Broad new environmental “chain of responsibility” laws have been introduced in Queensland, Australia, in response to increasing public focus on the risk to the State of insolvent companies failing to meet environmental compliance obligations. Queensland has considerable mining and gas industries, as well as being home to many older, potentially high-risk industrial processing/manufacturing facilities.

The changes may impact significantly on the approach lenders and investors take to financing or investing in mining or industrial projects in Queensland, especially where the project may be at risk of being in financial distress.

“Related persons” of original environmental obligation holder may be made liable

The Department of Environment and Heritage Protection (EHP) now has the power in certain circumstances to issue an environmental protection order (EPO) to “related persons” of companies carrying out environmentally relevant activities (e.g., under an environmental authority (EA)) – something that was not previously possible. The EPO may impose any requirement on the related person that is or could be imposed on the company, as if the related person were the company.

EHP has the power to issue an EPO for a range of reasons, including for a failure to comply with the conditions of an EA. It is an offence to fail to comply with an EPO, with penalties that are some of the highest able to be imposed for environmental offences in Queensland. The recipient of an EPO may be ordered to, e.g., stop all (or some) activities indefinitely, modify its operations, rehabilitate land or take particular actions.

Further, EHP may issue an EPO to the related person of a high-risk company even where the company has not received an EPO. A high-risk company is a company that is an externally-administered body corporate or a company that is an associated entity of such a company.
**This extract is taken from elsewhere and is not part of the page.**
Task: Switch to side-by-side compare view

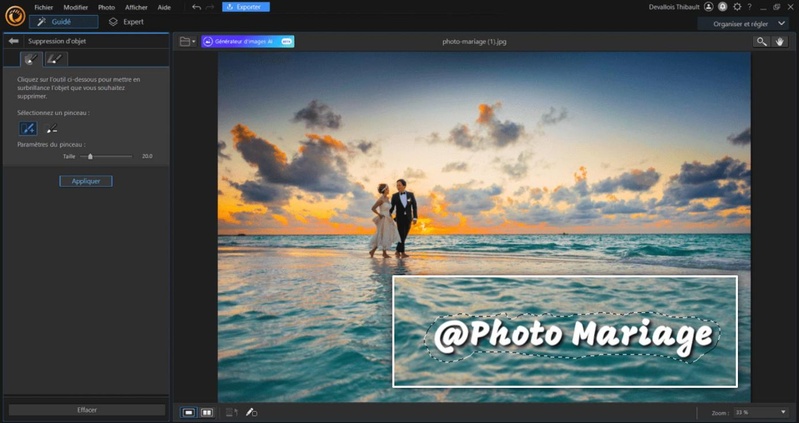Action: click(207, 412)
EPOs will be able to be issued from the Act's assent on 27 April 2016, and can relate to circumstances prior to that date (i.e., the laws have potentially retrospective application to existing arrangements).

Who is a “related person”?

Determining if an entity may fall within the category of “related persons” to a particular company will depend heavily on the circumstances of the parties' commercial and legal relationship. A statutory guideline will assist with this; however it is not expected to be available for some months.

Under the new laws, a person will be a related person of an EPO recipient or high-risk company (first company) if:

  • the person is a holding company of the first company;
  • the person is the owner of the land on which the first company carries out or has carried out an activity under an EA or an activity that has caused environmental harm; or
  • EHP decides that the person has a “relevant connection” to the first company.

EHP is required to take the following matters into account when deciding whether a person has a relevant connection with the first company:

  • the extent of the person's control of the first company, including whether the person took all reasonable steps to ensure that the operation’s environmental obligations were complied with and that any rehabilitation or land restoration would be adequately funded (where the related person was in a position to influence the first company's conduct);
  • whether the person is an executive officer of the first company or of a holding company with a financial interest in the first company;
  • the extent to which the person is in a position to obtain a significant financial benefit from the first company's activities due to a particular corporate structure or arrangement;
  • the extent to which dealings between the person and the company are at arm's length, are on an independent, commercial footing, are for the purpose of providing professional advice, or are for the purpose of providing finance, including the taking of a security; or
  • the extent of the person's compliance with EHP's requests for information when making a decision to issue an EPO.

Implications and recommendations

In our view, the legislation is likely to mean that investors and lenders will be seeking much greater certainty at the initial stages of a project (or when new finance is sought) as to any clean-up/remediation liabilities the project is likely to accrue during its life.

We also suggest that lenders or investors who may potentially be “related persons” of assets held by a first company should review the statutory guideline, when available, to determine the likelihood of being considered a “related person”. If there is a likelihood, lenders or investors should consider protections they might put in place, such as:

  • obtaining a clear and comprehensive understanding of actual and potential environmental liability associated with the investment, in order to quantify potential liability falling to related persons of a first company;
  • where the lender or investor is in a position to influence the first company's conduct, making sure that it could demonstrate it has taken all reasonable steps to ensure that the first company complied with its environmental obligations and that it has made adequate provision to fund rehabilitation or land restoration;
  • seeking to impose contractual obligations on the first company in relation to that company's environmental performance and in particular, the company's prompt and comprehensive compliance with any EPOs the first company receives;
  • obtaining guarantees or similar security from any parent company of the first company in relation to EPOs given to the investor as a related person; and
  • requiring from first companies pre-agreed entry rights to relevant land which can be relied on by the lender or investor if it receives an EPO in relation to clean-up of the first company's land.